Set task :: Copy out the lines starting with the one that contains "This screenshot has width=1568, height=748." and going on through the end of the lines, leaving the pictures out.

Dataset extract ::
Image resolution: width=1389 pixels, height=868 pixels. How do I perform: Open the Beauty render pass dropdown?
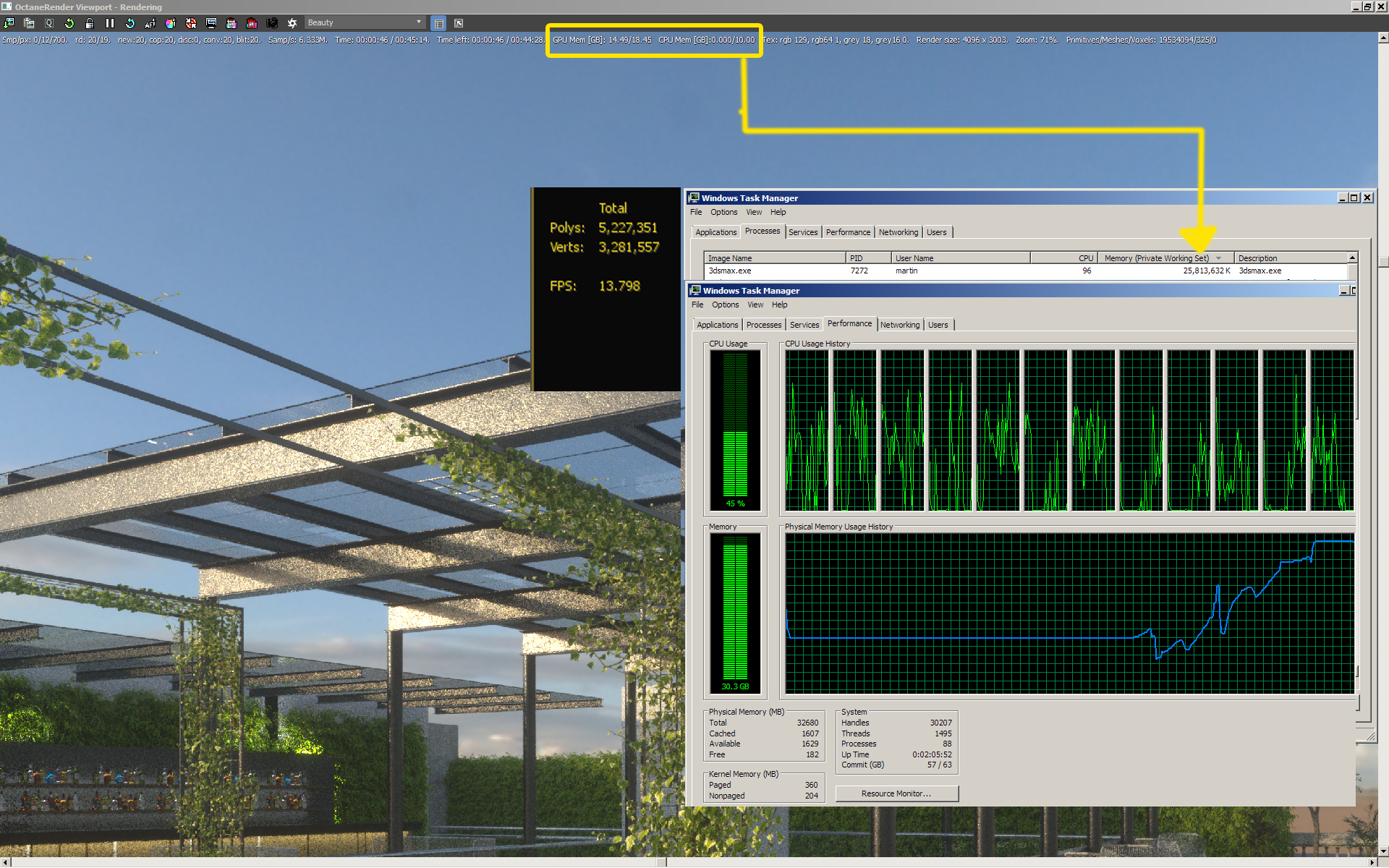365,23
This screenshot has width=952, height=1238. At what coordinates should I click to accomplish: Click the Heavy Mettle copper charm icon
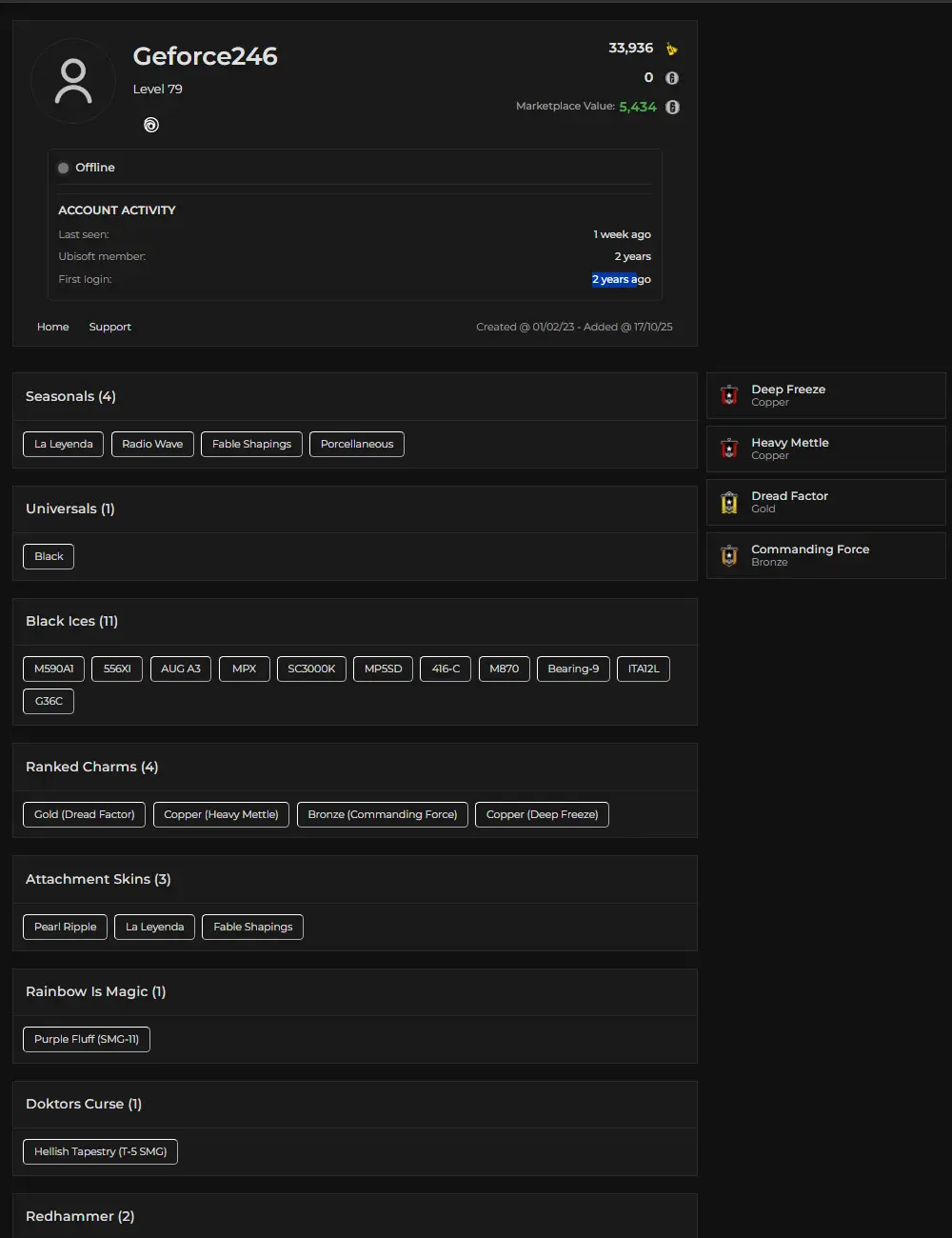729,449
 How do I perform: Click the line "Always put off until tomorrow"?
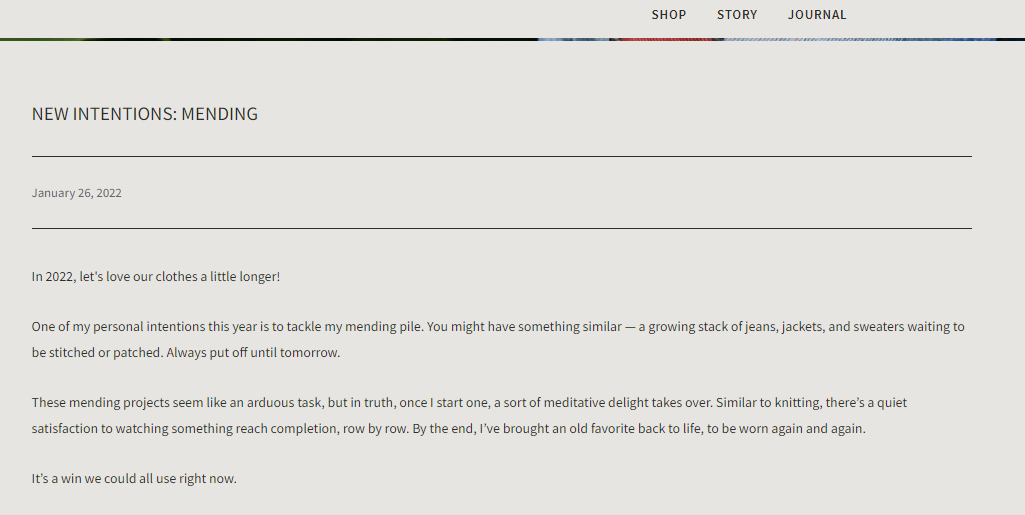pyautogui.click(x=253, y=352)
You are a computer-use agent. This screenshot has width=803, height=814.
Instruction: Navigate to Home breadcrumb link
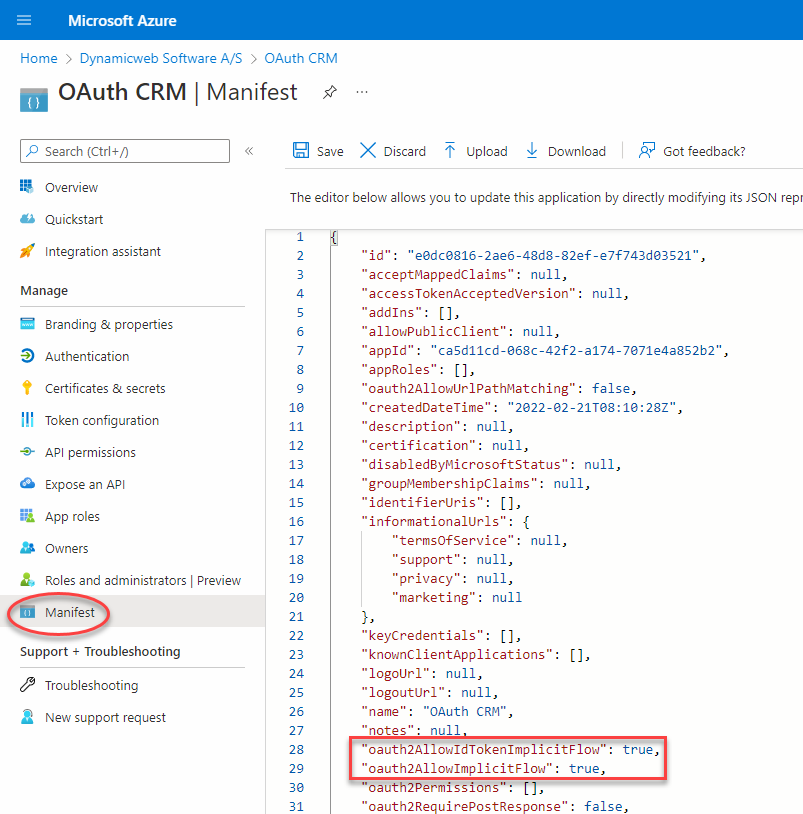coord(39,58)
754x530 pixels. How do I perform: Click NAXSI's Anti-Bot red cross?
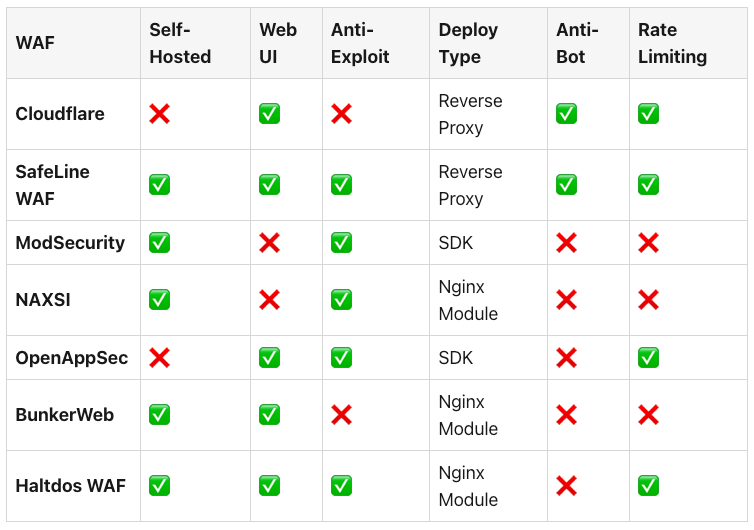566,300
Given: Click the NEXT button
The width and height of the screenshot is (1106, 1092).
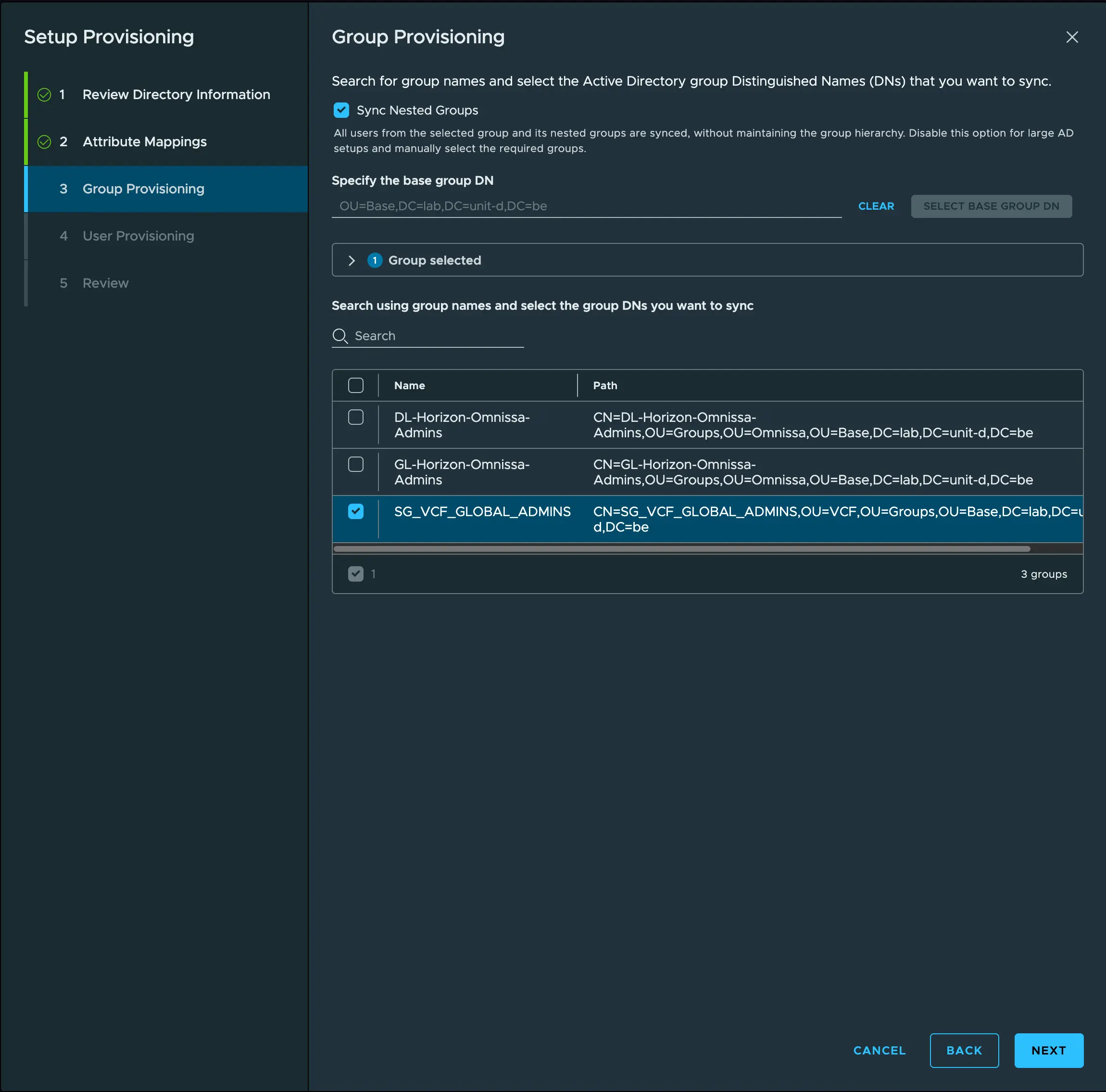Looking at the screenshot, I should coord(1048,1050).
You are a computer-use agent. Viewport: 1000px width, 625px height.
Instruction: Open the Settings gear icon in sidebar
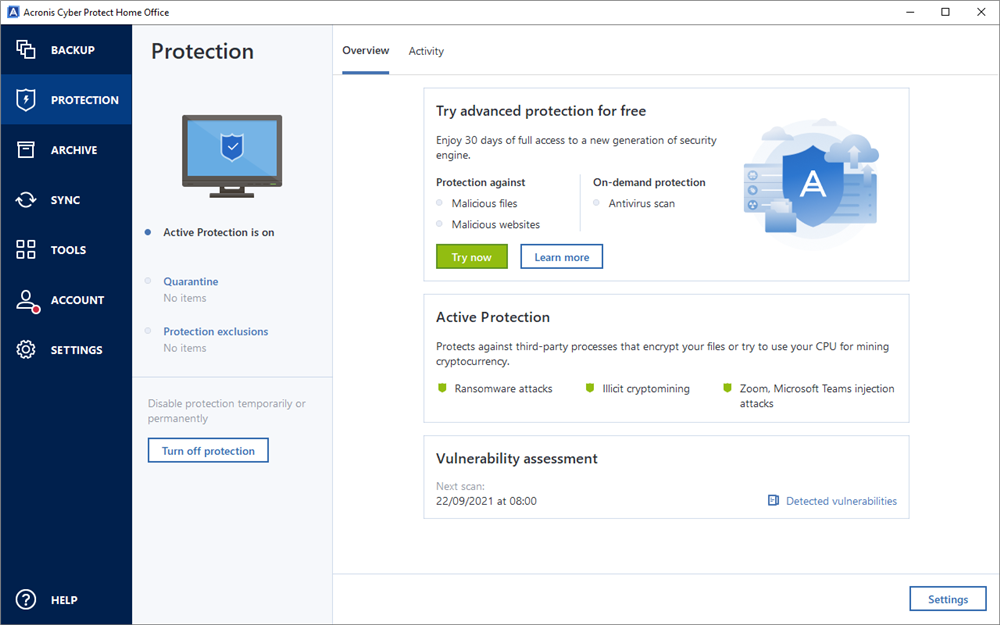(x=26, y=350)
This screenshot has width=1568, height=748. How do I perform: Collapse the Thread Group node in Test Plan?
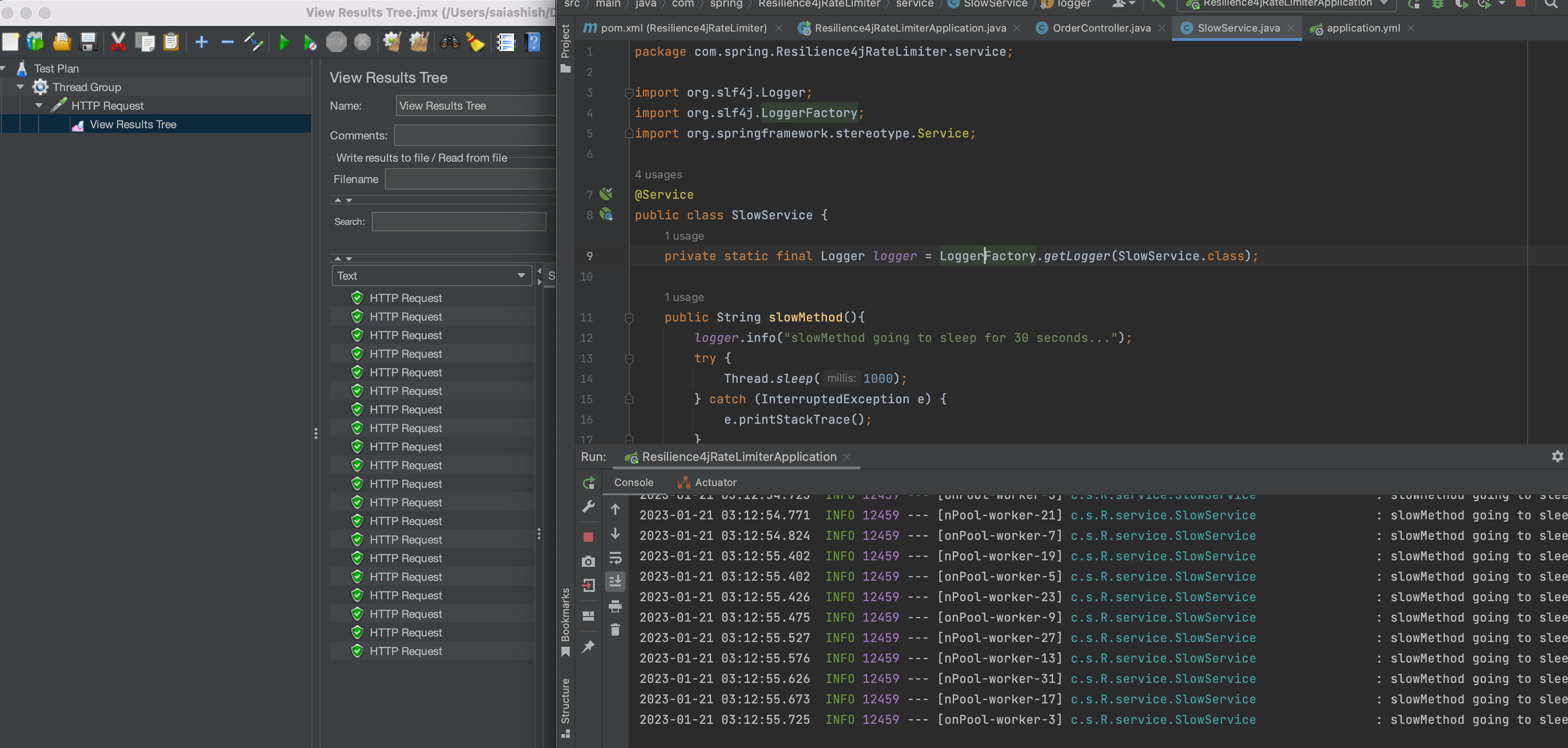coord(21,86)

Answer to the task ::
This screenshot has width=1568, height=748. How do I perform: Collapse the Thread Group node in Test Plan?
coord(21,86)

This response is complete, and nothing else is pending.